Studies in Literature eBook

This eBook from the Gutenberg Project consists of approximately 248 pages of information about Studies in Literature.

                  “Cottages of mountain stone
  Clustered like stars some few, but single most,
  And lurking dimly in their shy retreats,
  Or glancing at each other cheerful looks
  Like separated stars with clouds between.”

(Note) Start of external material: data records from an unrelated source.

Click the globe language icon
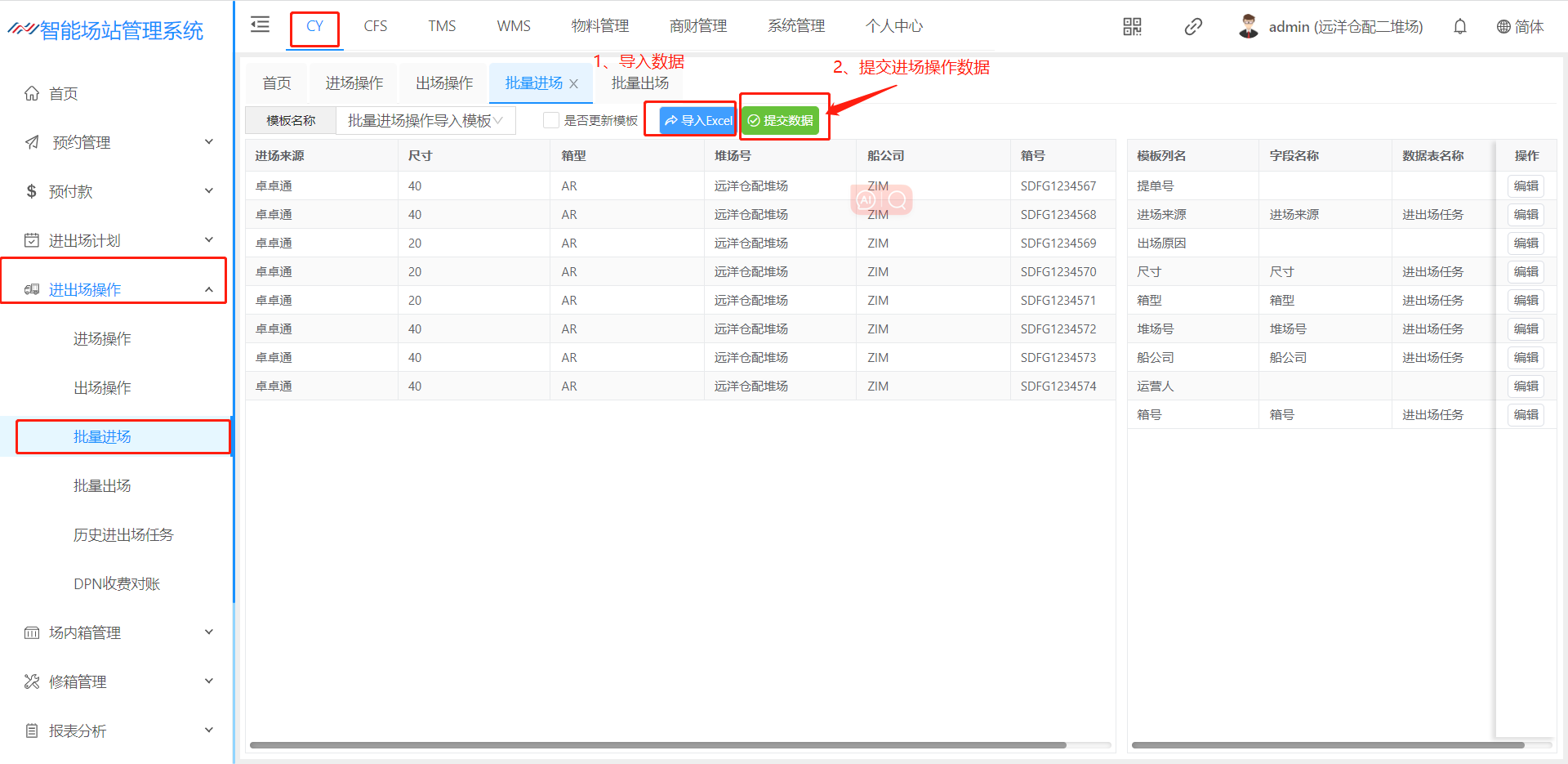 click(x=1503, y=27)
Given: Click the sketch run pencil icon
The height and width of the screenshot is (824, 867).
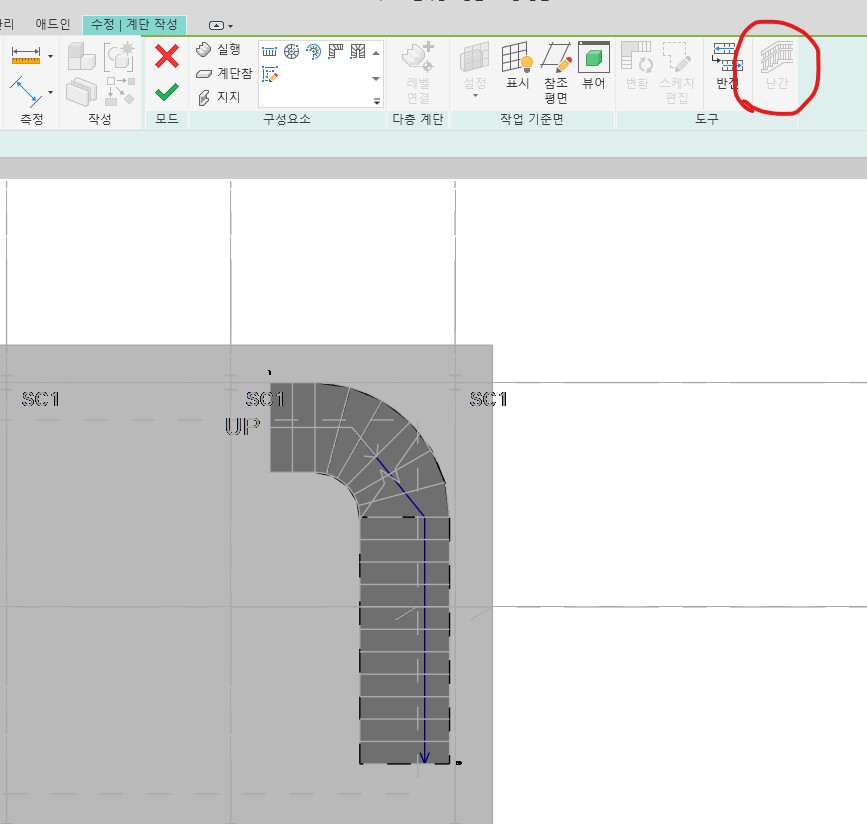Looking at the screenshot, I should [270, 74].
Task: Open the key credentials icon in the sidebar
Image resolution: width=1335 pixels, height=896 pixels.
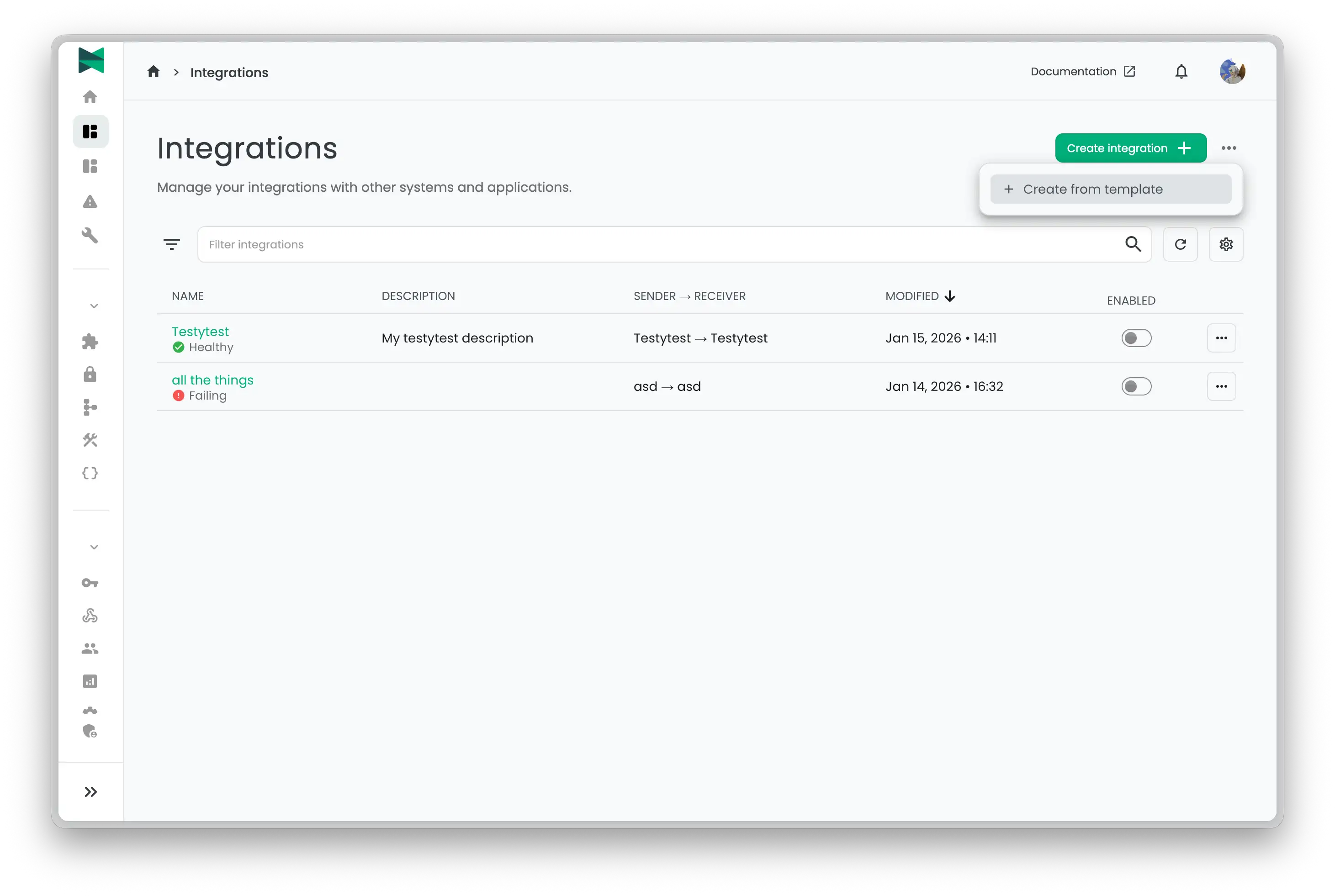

But it is foolish to let ourselves be fretted by the villa, the hotel, and the tourist.  We may well be above all this in a scene that is haunted by a great poetic shade.  The substantial features and elements of beauty still remain, the crags and woody steeps, the lake, “its one green island and its winding shores; the multitude of little rocky hills.”  Wordsworth was not the first poet to feel its fascination.  Gray visited the Lakes in the autumn of 1769, and coming into the vale of Grasmere from the north-west, declared it to be one of the sweetest landscapes that art ever attempted to imitate, an unsuspected paradise of peace and rusticity.  We cannot indeed compare the little crystal mere, set like a gem in the verdant circle of the hills, with the grandeur and glory of Lucerne, or the radiant gladness and expanse of Como:  yet it has an inspiration of its own, to delight, to soothe, to fortify, and to refresh.

  “What want we? have we not perpetual streams,
  Warm woods, and sunny hills, and fresh green fields,
  And mountains not less green, and flocks and herds,
  And thickets full of songsters, and the voice
  Of lordly birds, an unexpected sound
  Heard now and then from morn to latest eve,
  Admonishing the man who walks below
  Of solitude and silence in the sky. 
  These have we, and a thousand nooks of earth
  Have also these, but nowhere else is found,
  Nowhere (or is it fancy?) can be found
  The one sensation that is here;...’tis the sense
  Of majesty, and beauty, and repose,
  A blended holiness of earth and sky,
  Something that makes this individual spot,
  This small abiding-place of many men,
  A termination, and a last retreat,
  A centre, come from wheresoe’er you will,
  A whole without dependence or defect,
  Made for itself, and happy in itself,
  Perfect contentment, Unity entire.”

In the Grasmere vale Wordsworth lived for half a century, first in a little cottage at the northern corner of the lake, and then (1813) in a more commodious house at Rydal Mount at the southern end, on the road to Ambleside.  In 1802 he married Mary Hutchinson, of Penrith, and this completed the circle of his felicity.  Mary, he once said, was to his ear the most musical and most truly English in sound of all the names we have.  The name was of harmonious omen.  The two beautiful sonnets that he wrote on his wife’s portrait long years after, when “morning into noon had passed, noon into eve,” show how much her large heart and humble mind had done for the blessedness of his home.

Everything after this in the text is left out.